Seinen sich bis tief in die Nacht ausdehnten Bericht über die denkwürdige Einquartierung in unserem unvergeßlichen Bütow beendete Matthias dann noch mit einer heiteren Begebenheit bei einem Morgenappell auf dem Schützenplatz. Die Kompanie war im offenen Karree angetreten und der Spieß machte gerade dem herankommenden Chef Meldung, als in die folgende sekundenlange Stille hinein jemandem etwas Menschliches-Allzumenschliches passierte, das sich mit Urgewalt einen Ausweg gesucht hatte. Chef und Spieß riß es gleichzeitig herum, von wo der harsche Wind gekommen war, und schon sah der Hauptmann einen Landser im zweiten Glied puterrot anlaufen.

„Vortreten, Kruschinsky!“ befahl er mit metallischer Stimme.

Der Schütze bewegte sich befehlsgemäß aus dem Glied und baute sich mit schlotternden Knien drei Schritte vor seinem Allgewaltigen auf, der ihn mit zusammengezogenen Brauen unheilvoll musterte.
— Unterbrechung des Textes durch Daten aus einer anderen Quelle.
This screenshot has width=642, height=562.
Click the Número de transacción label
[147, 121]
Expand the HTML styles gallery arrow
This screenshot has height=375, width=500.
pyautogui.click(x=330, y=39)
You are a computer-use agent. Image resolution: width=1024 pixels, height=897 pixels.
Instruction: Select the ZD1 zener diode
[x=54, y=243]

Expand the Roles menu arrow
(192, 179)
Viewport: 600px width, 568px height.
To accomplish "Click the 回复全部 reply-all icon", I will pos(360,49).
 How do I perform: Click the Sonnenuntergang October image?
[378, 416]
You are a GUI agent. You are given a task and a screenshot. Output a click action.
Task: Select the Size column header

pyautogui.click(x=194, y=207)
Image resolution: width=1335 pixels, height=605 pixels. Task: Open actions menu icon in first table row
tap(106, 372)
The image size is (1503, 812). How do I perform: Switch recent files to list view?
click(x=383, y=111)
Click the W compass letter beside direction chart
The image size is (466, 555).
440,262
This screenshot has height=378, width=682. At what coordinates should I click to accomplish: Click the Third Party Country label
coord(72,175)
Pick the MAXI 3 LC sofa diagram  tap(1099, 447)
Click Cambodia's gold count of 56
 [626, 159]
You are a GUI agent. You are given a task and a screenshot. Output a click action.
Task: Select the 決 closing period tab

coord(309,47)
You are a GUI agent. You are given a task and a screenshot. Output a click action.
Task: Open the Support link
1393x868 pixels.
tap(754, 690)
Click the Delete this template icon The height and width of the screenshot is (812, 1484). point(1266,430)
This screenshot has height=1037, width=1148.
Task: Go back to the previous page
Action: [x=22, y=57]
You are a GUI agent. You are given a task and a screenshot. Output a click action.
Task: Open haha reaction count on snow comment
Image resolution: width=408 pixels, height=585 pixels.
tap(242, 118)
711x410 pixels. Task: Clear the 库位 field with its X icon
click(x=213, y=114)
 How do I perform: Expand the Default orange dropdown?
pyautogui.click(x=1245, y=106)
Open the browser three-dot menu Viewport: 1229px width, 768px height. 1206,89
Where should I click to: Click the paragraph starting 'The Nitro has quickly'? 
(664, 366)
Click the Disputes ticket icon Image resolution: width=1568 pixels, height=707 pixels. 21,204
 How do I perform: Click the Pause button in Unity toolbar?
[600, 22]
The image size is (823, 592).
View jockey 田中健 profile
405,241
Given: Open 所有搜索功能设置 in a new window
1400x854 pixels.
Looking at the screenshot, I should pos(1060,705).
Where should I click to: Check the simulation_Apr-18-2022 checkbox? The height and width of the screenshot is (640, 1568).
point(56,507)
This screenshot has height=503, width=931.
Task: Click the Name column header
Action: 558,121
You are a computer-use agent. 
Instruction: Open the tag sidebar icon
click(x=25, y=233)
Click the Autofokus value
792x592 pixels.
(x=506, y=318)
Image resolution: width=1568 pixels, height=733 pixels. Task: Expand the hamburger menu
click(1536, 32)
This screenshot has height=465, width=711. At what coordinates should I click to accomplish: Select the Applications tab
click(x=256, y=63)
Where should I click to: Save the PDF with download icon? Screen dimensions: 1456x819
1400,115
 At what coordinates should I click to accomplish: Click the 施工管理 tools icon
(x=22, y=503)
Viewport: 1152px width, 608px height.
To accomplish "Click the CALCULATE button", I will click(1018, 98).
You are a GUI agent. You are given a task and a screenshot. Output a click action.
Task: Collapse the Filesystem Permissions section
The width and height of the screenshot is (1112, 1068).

„Was hast du Ferkel dir dabei gedacht?!“ raunzte der Kompaniechef den Unglücksraben an, währen der Spieß mit angehaltenem Atem daneben stand.

Die stotternd vorgebrachte Entgegnung lautete:

„Herr...Hau... Hauptmann, ich dacht', er würde leiser kommen.“

Da zuckte es verdächtig im Gesicht des Kompaniechefs, und sogar der stets bärbeißig dreinschauende Hauptfeldwebel konnte nur mit Mühe ein Grinsen unterdrücken.

„Zurücktreten!“ befahl der Hauptmann, der sich nur mit einem Biß auf die Unterlippe vor einem Lachanfall retten konnte, der seiner Autorität nicht bekommen wäre.

Der Soldat Kruschinsky kehrte nach einer zackigen Kehrtwendung mit festeren Schritten als zuvor an seinen Platz im zweiten Glied zurück; die Erleichterung über diesen Ausgang stand ihm ins Gesicht geschrieben. Im übrigen war die Angelegenheit für alle Beteiligten ein für allemal erledigt, nur an den Stammtischen in Bütow wurde noch eine Zeitlang über das humorvolle Ereignis herzhaft gelacht.

Immerhin, Schlagfertigkeit, gepaart mit Ehrlichkeit, kam auch beim preußischen Kommiß fast immer an, und beides hatte der pommersche Grenadier Kruschinsky aus dem Kreis Schlawe bewiesen.